Atomx Approvals
Originally
ADR--0130-ATOMx-Approvals (v62) · Source on Confluence ↗Title
| Traceability Links | |
|---|---|
| Jama Requirements | https://droneup.jamacloud.com/perspective.req#/containers/1133923?projectId=87 |
| Jira Tasks | CORE-2565 |
Context
Authorities will need the ability to create airspaces and rules that ATOMx can use to block or allow operations (flights). Pilots will need to submit operational intents for ATOMx to validate and Authorities to approve.
Scope
This ADR presents the first level break up of ATOMx into its functional components. We don’t attempt to specify the software stack or name tools at this stage. This ADR is about naming and separating concerns.
In the course of writing this ADR we encountered several questions that are out of scope but that will be necessary to answer. These are detailed in the Consequences section of this document.
Definitions
GeoObject
2D or 3D geographic geometry with attributes/metadata to allow classification (e.g.: class airspace or class b airspace) and identification (e.g.: Yankee Stadium).
Rule
A requirement that must be met for a flight to be permitted. There are various types of rules - for instance:
- Jurisdiction-Level Rules
Class-Based Rule: Applies to all GeoObjects of a specific kind within a jurisdiction.
- Example: 500m buffer around all schools in the US.
Specific Object Rule: Applies to a specific object within a jurisdiction.
- Example: Do not fly over [Specific School Name].
- Example: Fly only if GeoObject metadata contains autoapproval field equal to 1
Exclusion Rule: Explicitly overrides another rule or rules that would otherwise apply for a GeoObject.
- Example: This jurisdiction ignores the Washington DC Flight Restriction Zone.
- Derived & Complex Object Rules
Intersection/Group Rule: Applies to a new type of GeoObject defined by the relationship between existing GeoObjects.
- Example: LAANC grids defined as the intersection of UASFM and class airspace geometries.
Non-Intersection Rules A simple rule that attaches to a GeoObject is triggered when an Operational Intent is inside that geometry. A rule may exist that calls for a different relationship - the simplest example is distance to a geometry:
- Example: A 3NM radius around stadiums in the US creates a new “Stadium GeoObject”.
- User-Defined Rules
Custom Geometry Rule: Applies to a custom, user-generated GeoObject.

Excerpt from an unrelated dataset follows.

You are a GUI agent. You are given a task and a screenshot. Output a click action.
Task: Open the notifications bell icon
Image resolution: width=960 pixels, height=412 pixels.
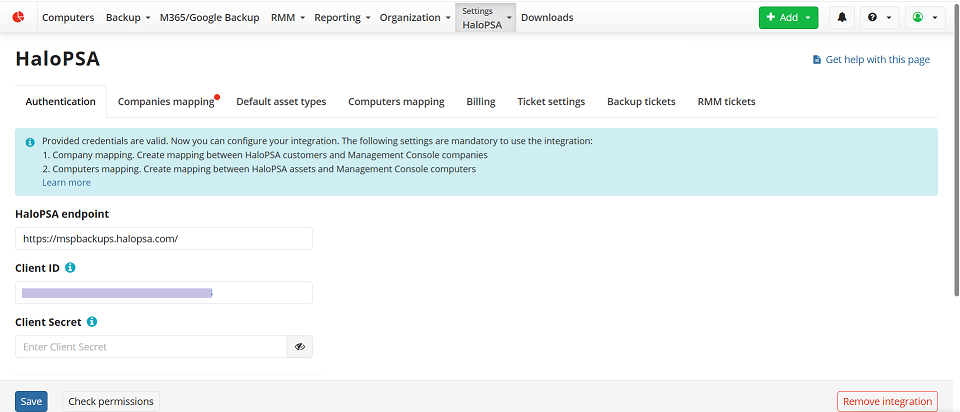(841, 18)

- Example: A user draws a polygon on the map and attaches a specific rule to that area.
Ruleset
A set of related rules, e.g.:
- LAANC rules.
- Rules that emergency responders must obey when flying over an emergency response area.
- Rules that prohibits the general public from flying in the emergency response area.
Airspace
A GeoObject with a set of rules applied to it.
Tile
A geographic area yielded by a tiling scheme such as OSM slippy tiles or Uber’s H3.
Jurisdiction
An area under the authority of a governing body who has the power to set out rules applicable in the area, for example: FAA for the US territory or a rectorate of a university that wishes to shape rules for when flying is permitted above the university grounds. Jurisdictions can overlap and/or nest through delegation.
Authority
One of the two main personas in the ATOMx model. Authority has a control over one or many jurisdictions. Can delegate partial or entire control to other authorities, where the portioning can be geographic or qualitative. For instance, FAA can delegate control to FEMA over a particular emergency response area or the security aspect of the approval to TSA.
Pilot
The other main persona and the person that will be in control of the aircraft when flying an eligible flight.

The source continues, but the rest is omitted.